▶ [What the task asks]: Copy all of the data below exactly as it is given.
^^^^^^^^
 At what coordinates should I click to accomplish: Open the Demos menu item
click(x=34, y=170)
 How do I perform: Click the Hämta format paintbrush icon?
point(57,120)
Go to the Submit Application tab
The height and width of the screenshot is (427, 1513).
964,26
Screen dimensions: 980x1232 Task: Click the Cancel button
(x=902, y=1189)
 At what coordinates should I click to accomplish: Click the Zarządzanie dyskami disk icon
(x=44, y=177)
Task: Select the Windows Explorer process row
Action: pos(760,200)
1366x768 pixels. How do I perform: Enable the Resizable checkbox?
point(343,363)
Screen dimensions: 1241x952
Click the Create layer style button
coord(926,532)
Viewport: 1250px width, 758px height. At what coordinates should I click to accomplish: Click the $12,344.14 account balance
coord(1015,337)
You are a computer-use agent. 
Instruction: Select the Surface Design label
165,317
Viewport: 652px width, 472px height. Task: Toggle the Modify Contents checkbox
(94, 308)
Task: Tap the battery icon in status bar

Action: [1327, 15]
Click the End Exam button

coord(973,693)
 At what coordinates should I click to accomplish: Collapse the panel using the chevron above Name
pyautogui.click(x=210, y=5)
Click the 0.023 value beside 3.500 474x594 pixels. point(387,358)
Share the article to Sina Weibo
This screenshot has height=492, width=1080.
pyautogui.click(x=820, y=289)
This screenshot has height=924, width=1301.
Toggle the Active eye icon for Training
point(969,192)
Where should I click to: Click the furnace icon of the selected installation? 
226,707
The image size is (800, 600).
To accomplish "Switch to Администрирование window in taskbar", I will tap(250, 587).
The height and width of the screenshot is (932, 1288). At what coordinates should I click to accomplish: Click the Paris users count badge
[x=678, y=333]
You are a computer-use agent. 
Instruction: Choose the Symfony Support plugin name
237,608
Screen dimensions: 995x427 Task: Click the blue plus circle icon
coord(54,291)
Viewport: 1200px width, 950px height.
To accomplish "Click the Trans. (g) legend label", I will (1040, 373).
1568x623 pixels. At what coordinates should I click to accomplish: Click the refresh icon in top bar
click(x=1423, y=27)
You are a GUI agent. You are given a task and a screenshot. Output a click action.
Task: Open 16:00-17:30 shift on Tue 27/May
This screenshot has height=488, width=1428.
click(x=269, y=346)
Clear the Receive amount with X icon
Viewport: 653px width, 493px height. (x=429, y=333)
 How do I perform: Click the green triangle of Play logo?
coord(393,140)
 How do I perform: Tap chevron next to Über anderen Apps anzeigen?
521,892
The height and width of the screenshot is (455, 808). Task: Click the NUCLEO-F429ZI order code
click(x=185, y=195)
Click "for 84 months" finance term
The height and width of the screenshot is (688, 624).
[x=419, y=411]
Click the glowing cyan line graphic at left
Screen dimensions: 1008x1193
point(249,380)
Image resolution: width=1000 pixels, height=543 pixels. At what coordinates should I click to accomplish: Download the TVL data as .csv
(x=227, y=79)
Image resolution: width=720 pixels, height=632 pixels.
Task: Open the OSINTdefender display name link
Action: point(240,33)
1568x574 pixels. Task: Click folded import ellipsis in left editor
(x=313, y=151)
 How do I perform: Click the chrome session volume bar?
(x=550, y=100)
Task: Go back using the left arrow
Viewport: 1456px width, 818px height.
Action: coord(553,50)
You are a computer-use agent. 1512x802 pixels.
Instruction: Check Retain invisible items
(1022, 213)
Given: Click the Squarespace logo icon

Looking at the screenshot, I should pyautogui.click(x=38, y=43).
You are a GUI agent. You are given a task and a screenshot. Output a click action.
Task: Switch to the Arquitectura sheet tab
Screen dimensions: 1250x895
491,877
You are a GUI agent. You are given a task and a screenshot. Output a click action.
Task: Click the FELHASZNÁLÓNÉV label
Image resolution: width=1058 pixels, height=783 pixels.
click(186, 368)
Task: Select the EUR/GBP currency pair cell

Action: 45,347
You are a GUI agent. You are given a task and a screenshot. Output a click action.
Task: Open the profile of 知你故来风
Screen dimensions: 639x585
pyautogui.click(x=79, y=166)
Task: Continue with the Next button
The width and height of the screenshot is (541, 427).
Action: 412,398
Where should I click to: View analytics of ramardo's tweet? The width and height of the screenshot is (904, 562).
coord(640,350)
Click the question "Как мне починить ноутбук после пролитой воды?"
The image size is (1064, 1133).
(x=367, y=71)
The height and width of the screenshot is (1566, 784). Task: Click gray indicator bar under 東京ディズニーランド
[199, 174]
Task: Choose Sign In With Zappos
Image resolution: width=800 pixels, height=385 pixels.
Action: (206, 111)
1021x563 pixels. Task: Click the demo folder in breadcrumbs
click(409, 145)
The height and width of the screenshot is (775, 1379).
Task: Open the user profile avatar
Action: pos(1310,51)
^^^^^^^^
▶ [Answer to the exercise]:
 At what coordinates should I click to accomplish: Open the Demos menu item
click(x=34, y=170)
 How do I perform: Click the Hämta format paintbrush icon?
point(57,120)
Go to the Submit Application tab
The height and width of the screenshot is (427, 1513).
964,26
Screen dimensions: 980x1232 Task: Click the Cancel button
(x=902, y=1189)
 At what coordinates should I click to accomplish: Click the Zarządzanie dyskami disk icon
(x=44, y=177)
Task: Select the Windows Explorer process row
Action: pos(760,200)
1366x768 pixels. How do I perform: Enable the Resizable checkbox?
point(343,363)
Screen dimensions: 1241x952
Click the Create layer style button
coord(926,532)
Viewport: 1250px width, 758px height. At what coordinates should I click to accomplish: Click the $12,344.14 account balance
coord(1015,337)
You are a computer-use agent. 
Instruction: Select the Surface Design label
165,317
Viewport: 652px width, 472px height. Task: Toggle the Modify Contents checkbox
(94, 308)
Task: Tap the battery icon in status bar

Action: [1327, 15]
Click the End Exam button

coord(973,693)
 At what coordinates should I click to accomplish: Collapse the panel using the chevron above Name
pyautogui.click(x=210, y=5)
Click the 0.023 value beside 3.500 474x594 pixels. point(387,358)
Share the article to Sina Weibo
This screenshot has height=492, width=1080.
pyautogui.click(x=820, y=289)
This screenshot has height=924, width=1301.
Toggle the Active eye icon for Training
point(969,192)
Where should I click to: Click the furnace icon of the selected installation? 
226,707
The image size is (800, 600).
To accomplish "Switch to Администрирование window in taskbar", I will tap(250, 587).
The height and width of the screenshot is (932, 1288). At what coordinates should I click to accomplish: Click the Paris users count badge
[x=678, y=333]
You are a computer-use agent. 
Instruction: Choose the Symfony Support plugin name
237,608
Screen dimensions: 995x427 Task: Click the blue plus circle icon
coord(54,291)
Viewport: 1200px width, 950px height.
To accomplish "Click the Trans. (g) legend label", I will (1040, 373).
1568x623 pixels. At what coordinates should I click to accomplish: Click the refresh icon in top bar
click(x=1423, y=27)
You are a GUI agent. You are given a task and a screenshot. Output a click action.
Task: Open 16:00-17:30 shift on Tue 27/May
This screenshot has height=488, width=1428.
click(x=269, y=346)
Clear the Receive amount with X icon
Viewport: 653px width, 493px height. (x=429, y=333)
 How do I perform: Click the green triangle of Play logo?
coord(393,140)
 How do I perform: Tap chevron next to Über anderen Apps anzeigen?
521,892
The height and width of the screenshot is (455, 808). Task: Click the NUCLEO-F429ZI order code
click(x=185, y=195)
Click "for 84 months" finance term
The height and width of the screenshot is (688, 624).
[x=419, y=411]
Click the glowing cyan line graphic at left
Screen dimensions: 1008x1193
point(249,380)
Image resolution: width=1000 pixels, height=543 pixels. At what coordinates should I click to accomplish: Download the TVL data as .csv
(x=227, y=79)
Image resolution: width=720 pixels, height=632 pixels.
Task: Open the OSINTdefender display name link
Action: point(240,33)
1568x574 pixels. Task: Click folded import ellipsis in left editor
(x=313, y=151)
 How do I perform: Click the chrome session volume bar?
(x=550, y=100)
Task: Go back using the left arrow
Viewport: 1456px width, 818px height.
Action: coord(553,50)
You are a computer-use agent. 1512x802 pixels.
Instruction: Check Retain invisible items
(1022, 213)
Given: Click the Squarespace logo icon

Looking at the screenshot, I should pyautogui.click(x=38, y=43).
You are a GUI agent. You are given a task and a screenshot. Output a click action.
Task: Switch to the Arquitectura sheet tab
Screen dimensions: 1250x895
491,877
You are a GUI agent. You are given a task and a screenshot. Output a click action.
Task: Click the FELHASZNÁLÓNÉV label
Image resolution: width=1058 pixels, height=783 pixels.
click(186, 368)
Task: Select the EUR/GBP currency pair cell

Action: 45,347
You are a GUI agent. You are given a task and a screenshot. Output a click action.
Task: Open the profile of 知你故来风
Screen dimensions: 639x585
pyautogui.click(x=79, y=166)
Task: Continue with the Next button
The width and height of the screenshot is (541, 427).
Action: 412,398
Where should I click to: View analytics of ramardo's tweet? The width and height of the screenshot is (904, 562).
coord(640,350)
Click the question "Как мне починить ноутбук после пролитой воды?"
The image size is (1064, 1133).
(x=367, y=71)
The height and width of the screenshot is (1566, 784). Task: Click gray indicator bar under 東京ディズニーランド
[199, 174]
Task: Choose Sign In With Zappos
Image resolution: width=800 pixels, height=385 pixels.
Action: (206, 111)
1021x563 pixels. Task: Click the demo folder in breadcrumbs
click(409, 145)
The height and width of the screenshot is (775, 1379).
Task: Open the user profile avatar
Action: pos(1310,51)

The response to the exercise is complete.